Votre organisation doit parler d’une seule voix, choisir le bon moment pour réagir et surtout convaincre les médias avec un argumentaire fort. En réagissant trop rapidement à une situation donnée avec un premier journaliste trop tôt, vous pourriez vous retrouver coincé au cœur d’un effet domino où chaque média vous mettra de la pression pour commenter.
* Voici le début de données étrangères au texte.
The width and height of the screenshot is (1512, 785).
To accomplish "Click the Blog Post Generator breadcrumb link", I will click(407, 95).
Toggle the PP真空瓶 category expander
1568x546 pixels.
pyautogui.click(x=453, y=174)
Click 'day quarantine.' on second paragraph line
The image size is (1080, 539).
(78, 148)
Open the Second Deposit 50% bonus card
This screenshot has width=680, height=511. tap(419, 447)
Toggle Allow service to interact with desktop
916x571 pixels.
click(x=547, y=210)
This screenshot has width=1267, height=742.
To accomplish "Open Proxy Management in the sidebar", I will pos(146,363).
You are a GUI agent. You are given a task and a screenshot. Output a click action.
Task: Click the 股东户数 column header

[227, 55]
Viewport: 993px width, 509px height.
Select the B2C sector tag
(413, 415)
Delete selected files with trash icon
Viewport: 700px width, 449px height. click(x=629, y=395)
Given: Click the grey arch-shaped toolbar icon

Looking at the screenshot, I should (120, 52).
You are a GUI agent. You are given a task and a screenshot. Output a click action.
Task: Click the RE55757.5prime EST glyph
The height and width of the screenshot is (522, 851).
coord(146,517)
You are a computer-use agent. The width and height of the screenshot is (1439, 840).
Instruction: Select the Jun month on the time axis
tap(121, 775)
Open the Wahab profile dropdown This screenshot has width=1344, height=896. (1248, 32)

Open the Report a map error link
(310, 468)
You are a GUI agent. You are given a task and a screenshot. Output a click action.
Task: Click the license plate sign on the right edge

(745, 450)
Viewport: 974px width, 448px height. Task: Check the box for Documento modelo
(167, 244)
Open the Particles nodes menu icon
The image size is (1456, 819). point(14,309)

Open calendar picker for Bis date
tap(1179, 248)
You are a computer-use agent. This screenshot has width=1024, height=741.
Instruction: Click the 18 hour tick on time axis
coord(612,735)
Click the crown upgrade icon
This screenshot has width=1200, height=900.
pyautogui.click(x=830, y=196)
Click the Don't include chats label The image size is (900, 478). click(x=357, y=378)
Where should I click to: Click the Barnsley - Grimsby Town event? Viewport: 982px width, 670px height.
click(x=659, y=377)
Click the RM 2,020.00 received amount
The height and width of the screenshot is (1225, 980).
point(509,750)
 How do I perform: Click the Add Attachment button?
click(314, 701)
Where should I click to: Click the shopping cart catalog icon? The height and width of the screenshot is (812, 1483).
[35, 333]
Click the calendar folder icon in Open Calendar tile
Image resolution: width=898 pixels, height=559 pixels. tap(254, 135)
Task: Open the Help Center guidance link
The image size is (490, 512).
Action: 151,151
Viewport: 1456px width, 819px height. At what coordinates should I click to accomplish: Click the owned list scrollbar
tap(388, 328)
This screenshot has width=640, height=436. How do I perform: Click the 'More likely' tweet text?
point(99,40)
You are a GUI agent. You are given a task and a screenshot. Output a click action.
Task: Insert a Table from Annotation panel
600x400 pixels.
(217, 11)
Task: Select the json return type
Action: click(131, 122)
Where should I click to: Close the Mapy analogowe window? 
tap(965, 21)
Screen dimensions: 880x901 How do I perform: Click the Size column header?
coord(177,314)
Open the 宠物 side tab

  • Au lieu de commenter une seule fois votre enjeu ou votre crise sur la place publique (par exemple avec un communiqué de presse en guise de réaction officielle), vous vous retrouvés pris au piège dans une spirale d’entrevues médiatiques. Parce que vous n’aurez pas choisi de gagner du temps, vous êtes prisonniers de déclarations contradictoires.
  • Les journalistes que vous avez déjà rencontrés vous recontactent pour des demandes de précisions, refaire l’entrevue, expliquez-vous-on-ne-comprend-pas-votre-nouvelle-position-depuis-l’entrevue-de-ce-matin, etc. Vous me voyez venir? Un véritable cauchemar pour n’importe quel dirigeant dans ses relations médias. Au final, votre message, votre réaction publique, sort « tout croche » comme on dit en bon québécois. Pourquoi? Parce que vous n’avez pas pris le temps. Parce que vous n’avez pas cherché à gagner du temps, une option qui était pourtant sur la table.

Gagner du temps, ça ne signifie pas d’ignorer les médias et de ne pas collaborer. Ça signifie prendre les moyens pour réagir adéquatement et au bon moment. N’hésitez pas à vous faire accompagner et conseiller afin d’identifier les angles morts dans pareil tourbillon médiatique.

Il en va de la réputation de votre organisation, et ne l’oubliez jamais, de votre propre réputation professionnelle comme haut dirigeant. Une leçon masquée dans La Casa de Papel.